• [Set problem A]
Answer these questions about the MySQL query thread:
(i) How often does a new row get added to the database?
(ii) What index does the reply call optimal for the query?
(iii) For how many days has the database been gathering measurements?
======== Given text ========
Reputation: 249
I'm using a MySQL database to store values from some energy measurement system. The problem is that the DB contains millions of rows, and the queries take somewhat long to complete. Are the queries optimal? What should I do to improve them?
The database table consists of rows with 15 columns each (t, UL1, UL2, UL3, PL1, PL2, PL3, P, Q1, Q2, Q3,CosPhi1, CosPhi2, CosPhi3, i), where t is time, P is total power and i is some identifier.
Seeing as I display the data in graphs grouped in different intervals (15 minutes, 1 hour, 1 day, 1 month) I want to group the querys as such.
As an example I have a graph that shows the kWh for every day in the current year. The query to gather the data goes like this:
SELECT t, SUM(P) as P
FROM table
WHERE i = 0 and t >= '2015-01-01 00:00:00'
GROUP BY DAY(t), MONTH(t)
ORDER BY t
The database has been gathering measurements for 13 days, and this query alone is already taking 2-3 seconds to complete. Those 13 days have added about 1-1.3 million rows to the db, as a new row gets added every second.
Is this query optimal?
Upvotes: 0
Views: 53
Reputation: 1270421
For this query:
SELECT t, SUM(P) as P
FROM table
WHERE i = 0 and t >= '2015-01-01 00:00:00'
GROUP BY DAY(t), MONTH(t)
ORDER BY t
The optimal index is a covering index: table(i, t, p)
.
2-3 seconds for 1+ million rows suggests that you already have an index.
========
• [Set problem B]
Copy the entries from the line with "Screen dimensions: 1368x726" through the last line of the entries, changing "icon" to "symbol" and leaving everything else the same.
======== Task inputs ========
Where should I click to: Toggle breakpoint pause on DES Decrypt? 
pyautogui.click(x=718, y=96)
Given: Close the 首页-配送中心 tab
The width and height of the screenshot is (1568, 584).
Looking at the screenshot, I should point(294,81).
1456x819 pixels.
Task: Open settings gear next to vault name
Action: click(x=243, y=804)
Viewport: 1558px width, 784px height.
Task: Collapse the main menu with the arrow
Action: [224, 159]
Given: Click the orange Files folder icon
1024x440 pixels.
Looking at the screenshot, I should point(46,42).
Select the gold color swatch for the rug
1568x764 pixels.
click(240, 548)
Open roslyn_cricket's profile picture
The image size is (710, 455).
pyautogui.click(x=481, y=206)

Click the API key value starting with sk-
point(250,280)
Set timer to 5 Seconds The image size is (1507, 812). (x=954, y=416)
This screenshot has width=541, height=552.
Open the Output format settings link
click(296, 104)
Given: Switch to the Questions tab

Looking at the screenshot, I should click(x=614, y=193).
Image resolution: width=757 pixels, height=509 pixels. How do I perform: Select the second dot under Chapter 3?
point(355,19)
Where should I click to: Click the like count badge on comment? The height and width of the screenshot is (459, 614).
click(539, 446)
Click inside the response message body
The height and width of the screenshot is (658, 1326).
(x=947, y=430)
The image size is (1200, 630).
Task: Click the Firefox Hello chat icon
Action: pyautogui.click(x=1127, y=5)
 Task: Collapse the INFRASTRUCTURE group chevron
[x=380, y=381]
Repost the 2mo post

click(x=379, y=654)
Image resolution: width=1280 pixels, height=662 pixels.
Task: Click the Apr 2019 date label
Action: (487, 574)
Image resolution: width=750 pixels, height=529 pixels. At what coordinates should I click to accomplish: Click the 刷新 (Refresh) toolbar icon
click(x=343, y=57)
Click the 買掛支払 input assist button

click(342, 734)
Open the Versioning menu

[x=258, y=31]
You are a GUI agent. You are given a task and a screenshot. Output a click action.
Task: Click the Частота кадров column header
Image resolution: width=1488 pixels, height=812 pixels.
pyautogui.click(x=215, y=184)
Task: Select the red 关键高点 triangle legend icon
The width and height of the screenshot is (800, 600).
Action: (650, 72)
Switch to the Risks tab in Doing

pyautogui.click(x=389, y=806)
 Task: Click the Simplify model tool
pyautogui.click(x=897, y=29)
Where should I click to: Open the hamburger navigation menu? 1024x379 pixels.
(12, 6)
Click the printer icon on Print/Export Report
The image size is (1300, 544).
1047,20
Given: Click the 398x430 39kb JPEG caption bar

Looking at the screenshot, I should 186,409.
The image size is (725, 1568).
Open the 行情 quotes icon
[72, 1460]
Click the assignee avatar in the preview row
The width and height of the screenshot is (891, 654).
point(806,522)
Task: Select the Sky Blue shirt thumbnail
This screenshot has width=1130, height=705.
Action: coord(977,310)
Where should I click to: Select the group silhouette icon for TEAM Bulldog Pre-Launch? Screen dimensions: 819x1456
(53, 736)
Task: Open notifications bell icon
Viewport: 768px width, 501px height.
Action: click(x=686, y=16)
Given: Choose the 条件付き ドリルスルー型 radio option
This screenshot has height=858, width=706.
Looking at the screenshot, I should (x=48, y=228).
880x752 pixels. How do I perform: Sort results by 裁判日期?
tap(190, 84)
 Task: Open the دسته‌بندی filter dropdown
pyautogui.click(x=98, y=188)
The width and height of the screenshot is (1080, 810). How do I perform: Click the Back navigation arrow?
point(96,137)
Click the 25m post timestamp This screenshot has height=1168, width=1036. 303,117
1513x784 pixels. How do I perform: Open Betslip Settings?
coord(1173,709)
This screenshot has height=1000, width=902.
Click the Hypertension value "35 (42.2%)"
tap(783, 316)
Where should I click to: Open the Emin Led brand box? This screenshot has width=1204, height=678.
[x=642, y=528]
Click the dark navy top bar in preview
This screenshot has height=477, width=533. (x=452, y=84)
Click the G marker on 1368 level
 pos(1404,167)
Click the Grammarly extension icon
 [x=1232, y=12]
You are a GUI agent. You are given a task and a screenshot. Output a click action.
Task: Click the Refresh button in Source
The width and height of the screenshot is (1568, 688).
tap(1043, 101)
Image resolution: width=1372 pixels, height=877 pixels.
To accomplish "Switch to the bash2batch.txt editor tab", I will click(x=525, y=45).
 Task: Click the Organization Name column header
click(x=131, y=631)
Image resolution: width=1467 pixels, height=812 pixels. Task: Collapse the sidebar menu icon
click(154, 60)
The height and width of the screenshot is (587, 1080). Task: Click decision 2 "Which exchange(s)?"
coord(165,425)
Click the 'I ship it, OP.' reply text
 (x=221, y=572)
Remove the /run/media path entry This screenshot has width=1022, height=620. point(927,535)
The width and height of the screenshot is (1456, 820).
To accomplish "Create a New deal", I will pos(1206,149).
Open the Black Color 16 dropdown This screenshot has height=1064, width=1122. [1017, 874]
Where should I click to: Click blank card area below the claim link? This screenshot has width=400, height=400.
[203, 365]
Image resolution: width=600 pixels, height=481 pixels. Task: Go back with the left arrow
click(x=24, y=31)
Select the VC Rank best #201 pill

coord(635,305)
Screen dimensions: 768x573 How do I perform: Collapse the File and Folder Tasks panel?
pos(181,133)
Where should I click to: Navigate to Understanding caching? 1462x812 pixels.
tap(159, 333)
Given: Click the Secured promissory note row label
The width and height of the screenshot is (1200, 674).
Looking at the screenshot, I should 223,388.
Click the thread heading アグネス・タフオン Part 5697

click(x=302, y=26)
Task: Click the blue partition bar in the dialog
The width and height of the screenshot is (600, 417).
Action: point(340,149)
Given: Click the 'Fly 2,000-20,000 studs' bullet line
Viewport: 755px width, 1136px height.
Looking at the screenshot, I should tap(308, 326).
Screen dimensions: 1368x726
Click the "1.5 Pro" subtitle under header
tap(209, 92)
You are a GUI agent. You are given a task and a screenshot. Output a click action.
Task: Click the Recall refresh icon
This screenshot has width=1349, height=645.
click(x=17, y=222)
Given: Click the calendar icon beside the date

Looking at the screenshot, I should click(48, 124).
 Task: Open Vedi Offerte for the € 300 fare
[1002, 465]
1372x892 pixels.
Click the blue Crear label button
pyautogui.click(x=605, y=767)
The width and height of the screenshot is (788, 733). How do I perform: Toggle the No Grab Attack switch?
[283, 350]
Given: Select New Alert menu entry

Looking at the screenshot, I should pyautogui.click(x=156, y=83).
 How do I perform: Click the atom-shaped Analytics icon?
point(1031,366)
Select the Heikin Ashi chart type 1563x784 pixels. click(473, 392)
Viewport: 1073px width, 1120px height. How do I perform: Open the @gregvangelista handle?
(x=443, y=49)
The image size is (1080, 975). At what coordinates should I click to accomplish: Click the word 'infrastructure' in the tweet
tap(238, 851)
========
• [Worked solution A]
(i) Every second.
(ii) A covering index: table(i, t, p).
(iii) 13 days.

• [Worked solution B]
Screen dimensions: 1368x726
Click the "1.5 Pro" subtitle under header
tap(209, 92)
You are a GUI agent. You are given a task and a screenshot. Output a click action.
Task: Click the Recall refresh symbol
This screenshot has width=1349, height=645.
click(x=17, y=222)
Given: Click the calendar symbol beside the date

Looking at the screenshot, I should click(48, 124).
 Task: Open Vedi Offerte for the € 300 fare
[1002, 465]
1372x892 pixels.
Click the blue Crear label button
pyautogui.click(x=605, y=767)
The width and height of the screenshot is (788, 733). How do I perform: Toggle the No Grab Attack switch?
[283, 350]
Given: Select New Alert menu entry

Looking at the screenshot, I should pyautogui.click(x=156, y=83).
 How do I perform: Click the atom-shaped Analytics symbol?
point(1031,366)
Select the Heikin Ashi chart type 1563x784 pixels. click(473, 392)
Viewport: 1073px width, 1120px height. How do I perform: Open the @gregvangelista handle?
(x=443, y=49)
The image size is (1080, 975). At what coordinates should I click to accomplish: Click the word 'infrastructure' in the tweet
tap(238, 851)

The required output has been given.